Things get rolling right off the blocks with the title track, which also served as an excellent single and solid introduction to the album (not to mention a wicked cool video… anything with big red-eyed wolves in it scores points with me), but it’s the following track “Pure Sincerity” that really sets the tone, even with its slightly lower tempo, and firmly establishes the mountain-moving groove that we’ve come to expect, complete with shrill, searing lead guitar lines. That’s all the lead-in you need before the epic production of “Fate Stepped In,” which parts the crushing sea of rhythmic steel with smooth passages of synth and acoustic guitar. “Back with a Vengeance” is exactly what it says on the label, and could easily be the band’s catchphrase as far as this project is concerned: their most solid chunk of groove ever, with a sweet defining riff, this super-stomper is certain to have the pits swirling at cyclonic speeds.
Gritty, muted riffs propel “I’ve Been Sober,” and lay the groundwork for some rich, pensive melodic passages that tend to steal from the intensity a bit, but all is forgiven with the crushing arrival of “Resurrection Blvd,” which showcases the aforementioned fret-dancing wizardry of Kendrick and Spreitzer. The rogue gunfighter theme suggested in the opening track gets a more literal presentation in the bottom-heavy mid-tempo cut “Forgiveness is a Six Gun,” with shifting time-signatures, a deep bass rumble and hard-driving outlaw riffs, and it’s back to paint-stripping thrash for “Waiting for November,” culminating in an orgasmic climax. “It’s In the Cards” drops the energy level a bit, reaching for that same melodic death vibe... but don’t think for a second that it’s not totally heavy, and Dez does some creative vocal stunts that make it sound supremely sinister.

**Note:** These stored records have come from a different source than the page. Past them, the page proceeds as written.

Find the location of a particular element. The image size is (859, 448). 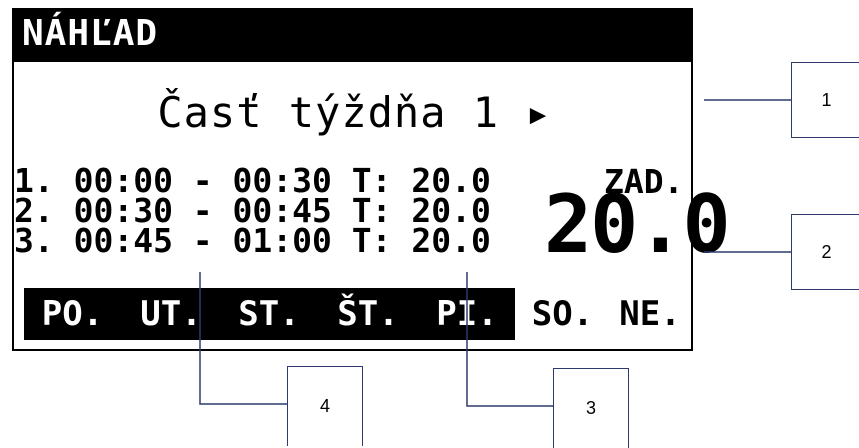

callout-2: 2 is located at coordinates (825, 252).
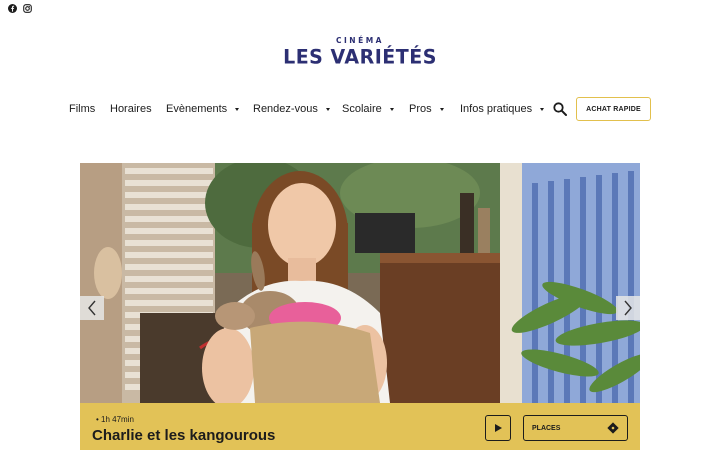  I want to click on search-icon, so click(560, 109).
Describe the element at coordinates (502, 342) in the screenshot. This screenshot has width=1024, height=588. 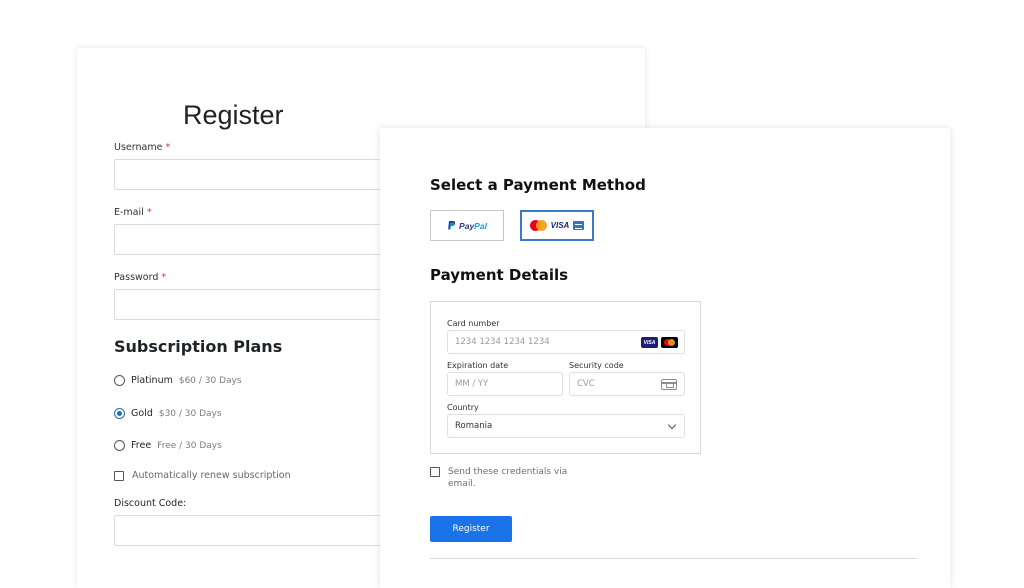
I see `card-number-placeholder: 1234 1234 1234 1234` at that location.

“Another Night in London” is a so-so nod to Motörhead and even early punk which didn't really light my burner, but “Bitter Pill” is a quick recovery with some decorative high-end neck-tapping work and a rollicking central riff. “Teach Me To Whisper” kind of retreads the same path as “It's In the Cards,” but thankfully “I See Belief” brings the violence back for a scorching conclusion, all with a certain Pantera flavor and a double-shot of hardcore. Definitely kick up the volume for this wrap-up and you'll go out satisfied.
So here’s the deal: those who dig DevilDriver tend to rely on their consistency, and the band happily repays that trust by seldom deviating from the pattern. The reason it hasn’t gotten old over the course of four albums is because there’s still plenty to say with this kind of music, and they always manage – with very few exceptions – to say it in an interesting way. They also say it LOUD, as in grab-you-by-the-neck-and-shake-your-fillings-out loud. Pray for Villains represents some of the best groove-focused metal out there right now, and whether those grooves are creeping up on you with predatory intent or merrily stomping your spine out, it’s still the heaviest of the heavy, and you can take that shit to the bank, buddy.